====== Sayfa Alıntısı

Mâide Suresi'nin ikinci ayetinde geçen “Hem iyilik ve takvâ üzere yardımlaşın, günah ve düşmanlık üzere yardımlaşmayın, hem Allah'tan sakının! Şüphe yok ki Allah, azabı çok şiddetli olandır” bölümünü okuyunca, ister istemez derin düşüncelere daldım.

Aslında günlük hayatın, yaşadığımız olayların hay huyuna, yoğunluğuna, telaşına kendimizi ne kadar da fazla kaptırıyoruz.

Gündemimizde olmaması gereken pek çok şey gündemimize oturmuş. Asıl yapmamız gereken pek çok iş varken, bir sürü lüzumsuz işlerle uğraşıp duruyoruz.

Kendimizi kurtaramamışken, ülkeyi hatta dünyayı kurtarmaya çalışıyoruz. Kendisini, ailesini ve çocuklarını yönetemeyenler âleme nizam ve düzen vermeye çalışıyor.

Dünyalık işlerin içinde yok olup gidiyoruz. Bakıyorum da herkes siyaset yapıyor, herkes sağlıktan anlıyor, herkes spor konusunda uzman, herkes dini konularda hassas ve bilgi dolu. Ağzı olan her konuda konuşuyor. Ama sonuç yok.

Oysa ayette belirtildiği üzere hepimiz iyilik ve takvâ konusunda yardımlaşmalı, kötülük, günah ve düşmanlık konusunda asla ve asla yardımlaşmamalı değil miyiz?

Her şeyden önce bu ayet bize mi hitap ediyor? Bize hitap ediyorsa bizden ne istiyor? Ne yapmamızı, nasıl olmamızı istiyor? Ya da böyle bir ayeti hiç duyduk mu? Bu ayeti duyduysak emrine uyduk mu?

============

Yapılacak İşlemler:
A – Sayfa alıntısındaki "Kendimizi kurtaramamışken, ülkeyi hatta dünyayı kurtarmaya çalışıyoruz." cümlesini İngilizceye çevirin.
B – Kayıtlarda "The height and width of the screenshot is (501, 829)." ifadesinin geçtiği satırdan "click(479, 499)" ifadesinin geçtiği satıra kadar, iki uç satır da dahil olmak üzere her şeyi JSON dize listesi olarak yeniden yazın. Her satır bir dize olsun ve boş satırlar atlansın.

====== Kayıtlar

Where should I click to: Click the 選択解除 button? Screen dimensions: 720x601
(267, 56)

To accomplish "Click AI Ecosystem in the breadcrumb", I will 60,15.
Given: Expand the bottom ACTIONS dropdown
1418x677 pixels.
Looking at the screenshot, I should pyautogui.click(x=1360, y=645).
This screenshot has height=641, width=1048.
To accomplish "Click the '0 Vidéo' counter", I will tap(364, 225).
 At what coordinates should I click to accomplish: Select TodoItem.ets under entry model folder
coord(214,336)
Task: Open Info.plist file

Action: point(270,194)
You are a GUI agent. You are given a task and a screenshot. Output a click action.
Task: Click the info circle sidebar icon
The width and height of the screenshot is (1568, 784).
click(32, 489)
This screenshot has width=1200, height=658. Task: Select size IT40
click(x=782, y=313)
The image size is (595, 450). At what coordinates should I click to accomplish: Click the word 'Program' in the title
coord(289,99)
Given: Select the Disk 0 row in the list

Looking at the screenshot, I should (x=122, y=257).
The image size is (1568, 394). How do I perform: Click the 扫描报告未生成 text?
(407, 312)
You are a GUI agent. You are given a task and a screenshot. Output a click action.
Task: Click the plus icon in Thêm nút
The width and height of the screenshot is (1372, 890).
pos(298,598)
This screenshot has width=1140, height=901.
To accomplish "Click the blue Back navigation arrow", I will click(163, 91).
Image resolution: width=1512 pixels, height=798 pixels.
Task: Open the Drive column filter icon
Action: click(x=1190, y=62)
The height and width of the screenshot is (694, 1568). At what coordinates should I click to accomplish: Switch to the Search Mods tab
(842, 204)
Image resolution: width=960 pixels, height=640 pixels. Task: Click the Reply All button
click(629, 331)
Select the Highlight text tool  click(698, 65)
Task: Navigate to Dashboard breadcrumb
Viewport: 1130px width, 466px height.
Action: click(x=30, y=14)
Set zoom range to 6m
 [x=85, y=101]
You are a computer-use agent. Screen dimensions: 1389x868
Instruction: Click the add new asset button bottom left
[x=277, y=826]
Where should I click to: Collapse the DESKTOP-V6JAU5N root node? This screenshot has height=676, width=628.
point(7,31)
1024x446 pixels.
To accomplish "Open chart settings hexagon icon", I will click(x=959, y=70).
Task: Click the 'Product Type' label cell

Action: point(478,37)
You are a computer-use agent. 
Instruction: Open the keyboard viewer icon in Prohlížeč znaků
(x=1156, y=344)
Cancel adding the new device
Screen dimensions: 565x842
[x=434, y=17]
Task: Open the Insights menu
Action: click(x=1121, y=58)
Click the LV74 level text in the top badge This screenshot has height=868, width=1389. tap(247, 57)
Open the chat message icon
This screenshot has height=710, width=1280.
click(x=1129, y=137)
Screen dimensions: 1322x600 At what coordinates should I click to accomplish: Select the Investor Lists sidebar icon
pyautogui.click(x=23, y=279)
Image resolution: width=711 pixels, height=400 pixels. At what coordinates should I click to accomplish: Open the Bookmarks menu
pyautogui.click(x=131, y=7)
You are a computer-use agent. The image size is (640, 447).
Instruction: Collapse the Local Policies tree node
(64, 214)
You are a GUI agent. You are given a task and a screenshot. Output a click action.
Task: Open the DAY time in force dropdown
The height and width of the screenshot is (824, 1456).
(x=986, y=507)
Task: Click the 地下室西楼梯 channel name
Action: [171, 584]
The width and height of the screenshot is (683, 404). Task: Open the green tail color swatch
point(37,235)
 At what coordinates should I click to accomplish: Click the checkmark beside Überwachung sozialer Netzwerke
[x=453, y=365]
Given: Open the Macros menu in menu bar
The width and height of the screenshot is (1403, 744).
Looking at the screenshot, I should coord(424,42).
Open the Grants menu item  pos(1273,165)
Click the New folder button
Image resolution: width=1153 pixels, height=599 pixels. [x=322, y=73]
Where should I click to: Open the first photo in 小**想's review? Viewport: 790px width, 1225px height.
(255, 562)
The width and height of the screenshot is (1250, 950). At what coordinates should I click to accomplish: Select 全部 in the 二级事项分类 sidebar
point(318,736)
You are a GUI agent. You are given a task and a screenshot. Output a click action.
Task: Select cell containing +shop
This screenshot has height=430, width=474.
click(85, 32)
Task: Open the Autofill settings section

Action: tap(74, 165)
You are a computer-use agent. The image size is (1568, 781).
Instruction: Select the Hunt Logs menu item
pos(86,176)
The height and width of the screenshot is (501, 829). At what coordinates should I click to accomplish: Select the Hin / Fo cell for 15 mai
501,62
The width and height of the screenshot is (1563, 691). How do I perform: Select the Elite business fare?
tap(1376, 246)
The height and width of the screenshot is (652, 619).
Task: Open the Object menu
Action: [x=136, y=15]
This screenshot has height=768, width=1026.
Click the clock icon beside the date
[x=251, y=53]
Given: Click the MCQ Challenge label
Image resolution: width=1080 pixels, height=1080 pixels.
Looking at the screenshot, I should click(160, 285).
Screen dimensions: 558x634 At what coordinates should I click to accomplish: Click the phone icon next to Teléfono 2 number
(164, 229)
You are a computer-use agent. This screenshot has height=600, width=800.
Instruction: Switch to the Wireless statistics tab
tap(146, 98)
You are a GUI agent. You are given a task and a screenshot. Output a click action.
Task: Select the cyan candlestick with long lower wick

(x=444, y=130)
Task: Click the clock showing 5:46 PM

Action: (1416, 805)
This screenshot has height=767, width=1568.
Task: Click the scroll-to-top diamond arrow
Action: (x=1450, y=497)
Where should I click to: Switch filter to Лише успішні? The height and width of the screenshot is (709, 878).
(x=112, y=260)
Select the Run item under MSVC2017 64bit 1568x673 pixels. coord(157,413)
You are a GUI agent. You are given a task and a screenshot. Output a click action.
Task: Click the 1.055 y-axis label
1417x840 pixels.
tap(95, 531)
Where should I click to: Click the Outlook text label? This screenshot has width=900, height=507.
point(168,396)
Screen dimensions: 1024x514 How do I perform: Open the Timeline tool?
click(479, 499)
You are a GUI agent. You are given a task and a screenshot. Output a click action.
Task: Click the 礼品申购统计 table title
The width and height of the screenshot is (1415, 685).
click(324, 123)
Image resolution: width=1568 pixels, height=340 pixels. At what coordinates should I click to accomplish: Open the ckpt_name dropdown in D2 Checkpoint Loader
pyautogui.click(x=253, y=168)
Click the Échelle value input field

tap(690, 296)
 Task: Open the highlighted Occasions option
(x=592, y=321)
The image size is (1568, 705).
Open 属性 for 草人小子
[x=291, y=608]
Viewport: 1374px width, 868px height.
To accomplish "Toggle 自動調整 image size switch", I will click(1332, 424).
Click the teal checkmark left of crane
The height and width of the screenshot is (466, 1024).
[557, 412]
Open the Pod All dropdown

============

Nihai Sonuçlar:
A – While we have not been able to save ourselves, we are trying to save the country, even the world.

B –
[
  "The height and width of the screenshot is (501, 829). At what coordinates should I click to accomplish: Select the Hin / Fo cell for 15 mai",
  "501,62",
  "The width and height of the screenshot is (1563, 691). How do I perform: Select the Elite business fare?",
  "tap(1376, 246)",
  "The height and width of the screenshot is (652, 619).",
  "Task: Open the Object menu",
  "Action: [x=136, y=15]",
  "This screenshot has height=768, width=1026.",
  "Click the clock icon beside the date",
  "[x=251, y=53]",
  "Given: Click the MCQ Challenge label",
  "Image resolution: width=1080 pixels, height=1080 pixels.",
  "Looking at the screenshot, I should click(160, 285).",
  "Screen dimensions: 558x634 At what coordinates should I click to accomplish: Click the phone icon next to Teléfono 2 number",
  "(164, 229)",
  "You are a computer-use agent. This screenshot has height=600, width=800.",
  "Instruction: Switch to the Wireless statistics tab",
  "tap(146, 98)",
  "You are a GUI agent. You are given a task and a screenshot. Output a click action.",
  "Task: Select the cyan candlestick with long lower wick",
  "(x=444, y=130)",
  "Task: Click the clock showing 5:46 PM",
  "Action: (1416, 805)",
  "This screenshot has height=767, width=1568.",
  "Task: Click the scroll-to-top diamond arrow",
  "Action: (x=1450, y=497)",
  "Where should I click to: Switch filter to Лише успішні? The height and width of the screenshot is (709, 878).",
  "(x=112, y=260)",
  "Select the Run item under MSVC2017 64bit 1568x673 pixels. coord(157,413)",
  "You are a GUI agent. You are given a task and a screenshot. Output a click action.",
  "Task: Click the 1.055 y-axis label",
  "1417x840 pixels.",
  "tap(95, 531)",
  "Where should I click to: Click the Outlook text label? This screenshot has width=900, height=507.",
  "point(168,396)",
  "Screen dimensions: 1024x514 How do I perform: Open the Timeline tool?",
  "click(479, 499)"
]